(Your assignment) Start to finish, repeat the records exactly.

(Records for the exercise)
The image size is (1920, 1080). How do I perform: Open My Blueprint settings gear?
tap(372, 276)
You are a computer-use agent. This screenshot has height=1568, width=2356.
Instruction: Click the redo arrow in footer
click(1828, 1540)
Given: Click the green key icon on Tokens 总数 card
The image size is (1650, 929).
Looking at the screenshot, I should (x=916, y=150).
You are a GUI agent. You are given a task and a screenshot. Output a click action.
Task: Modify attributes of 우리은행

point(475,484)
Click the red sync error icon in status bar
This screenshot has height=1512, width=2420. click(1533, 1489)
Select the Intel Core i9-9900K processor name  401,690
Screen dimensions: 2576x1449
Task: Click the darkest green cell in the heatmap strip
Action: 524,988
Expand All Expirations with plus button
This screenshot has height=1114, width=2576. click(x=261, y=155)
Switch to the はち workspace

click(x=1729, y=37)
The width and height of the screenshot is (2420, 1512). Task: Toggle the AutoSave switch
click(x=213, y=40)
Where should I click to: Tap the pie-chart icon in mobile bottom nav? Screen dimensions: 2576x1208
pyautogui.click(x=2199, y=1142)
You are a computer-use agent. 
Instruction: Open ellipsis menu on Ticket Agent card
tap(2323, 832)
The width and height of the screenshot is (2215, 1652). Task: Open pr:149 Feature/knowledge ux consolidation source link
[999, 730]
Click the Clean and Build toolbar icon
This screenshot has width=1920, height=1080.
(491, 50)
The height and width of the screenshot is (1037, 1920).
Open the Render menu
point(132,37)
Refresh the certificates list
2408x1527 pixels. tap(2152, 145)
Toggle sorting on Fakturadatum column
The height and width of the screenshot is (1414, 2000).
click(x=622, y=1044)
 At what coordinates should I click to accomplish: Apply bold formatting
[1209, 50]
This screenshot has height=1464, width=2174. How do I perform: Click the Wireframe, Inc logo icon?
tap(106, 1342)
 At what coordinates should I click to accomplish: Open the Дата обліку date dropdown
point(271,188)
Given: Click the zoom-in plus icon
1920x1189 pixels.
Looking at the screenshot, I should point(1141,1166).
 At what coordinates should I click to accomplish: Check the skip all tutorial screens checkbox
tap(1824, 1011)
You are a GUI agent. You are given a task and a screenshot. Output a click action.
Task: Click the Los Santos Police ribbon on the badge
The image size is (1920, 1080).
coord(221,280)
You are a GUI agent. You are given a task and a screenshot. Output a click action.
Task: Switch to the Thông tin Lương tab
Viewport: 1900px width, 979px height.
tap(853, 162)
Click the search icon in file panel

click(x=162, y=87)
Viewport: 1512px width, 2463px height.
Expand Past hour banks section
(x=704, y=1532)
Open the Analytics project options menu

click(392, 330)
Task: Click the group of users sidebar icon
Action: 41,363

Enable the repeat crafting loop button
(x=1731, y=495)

(Output below)
The image size is (1920, 1080). How do I perform: Open My Blueprint settings gear?
tap(372, 276)
You are a computer-use agent. This screenshot has height=1568, width=2356.
Instruction: Click the redo arrow in footer
click(1828, 1540)
Given: Click the green key icon on Tokens 总数 card
The image size is (1650, 929).
Looking at the screenshot, I should (x=916, y=150).
You are a GUI agent. You are given a task and a screenshot. Output a click action.
Task: Modify attributes of 우리은행

point(475,484)
Click the red sync error icon in status bar
This screenshot has height=1512, width=2420. click(1533, 1489)
Select the Intel Core i9-9900K processor name  401,690
Screen dimensions: 2576x1449
Task: Click the darkest green cell in the heatmap strip
Action: 524,988
Expand All Expirations with plus button
This screenshot has height=1114, width=2576. click(x=261, y=155)
Switch to the はち workspace

click(x=1729, y=37)
The width and height of the screenshot is (2420, 1512). Task: Toggle the AutoSave switch
click(x=213, y=40)
Where should I click to: Tap the pie-chart icon in mobile bottom nav? Screen dimensions: 2576x1208
pyautogui.click(x=2199, y=1142)
You are a computer-use agent. 
Instruction: Open ellipsis menu on Ticket Agent card
tap(2323, 832)
The width and height of the screenshot is (2215, 1652). Task: Open pr:149 Feature/knowledge ux consolidation source link
[999, 730]
Click the Clean and Build toolbar icon
This screenshot has width=1920, height=1080.
(491, 50)
The height and width of the screenshot is (1037, 1920).
Open the Render menu
point(132,37)
Refresh the certificates list
2408x1527 pixels. tap(2152, 145)
Toggle sorting on Fakturadatum column
The height and width of the screenshot is (1414, 2000).
click(x=622, y=1044)
 At what coordinates should I click to accomplish: Apply bold formatting
[1209, 50]
This screenshot has height=1464, width=2174. How do I perform: Click the Wireframe, Inc logo icon?
tap(106, 1342)
 At what coordinates should I click to accomplish: Open the Дата обліку date dropdown
point(271,188)
Given: Click the zoom-in plus icon
1920x1189 pixels.
Looking at the screenshot, I should point(1141,1166).
 At what coordinates should I click to accomplish: Check the skip all tutorial screens checkbox
tap(1824, 1011)
You are a GUI agent. You are given a task and a screenshot. Output a click action.
Task: Click the Los Santos Police ribbon on the badge
The image size is (1920, 1080).
coord(221,280)
You are a GUI agent. You are given a task and a screenshot. Output a click action.
Task: Switch to the Thông tin Lương tab
Viewport: 1900px width, 979px height.
tap(853, 162)
Click the search icon in file panel

click(x=162, y=87)
Viewport: 1512px width, 2463px height.
Expand Past hour banks section
(x=704, y=1532)
Open the Analytics project options menu

click(392, 330)
Task: Click the group of users sidebar icon
Action: 41,363

Enable the repeat crafting loop button
(x=1731, y=495)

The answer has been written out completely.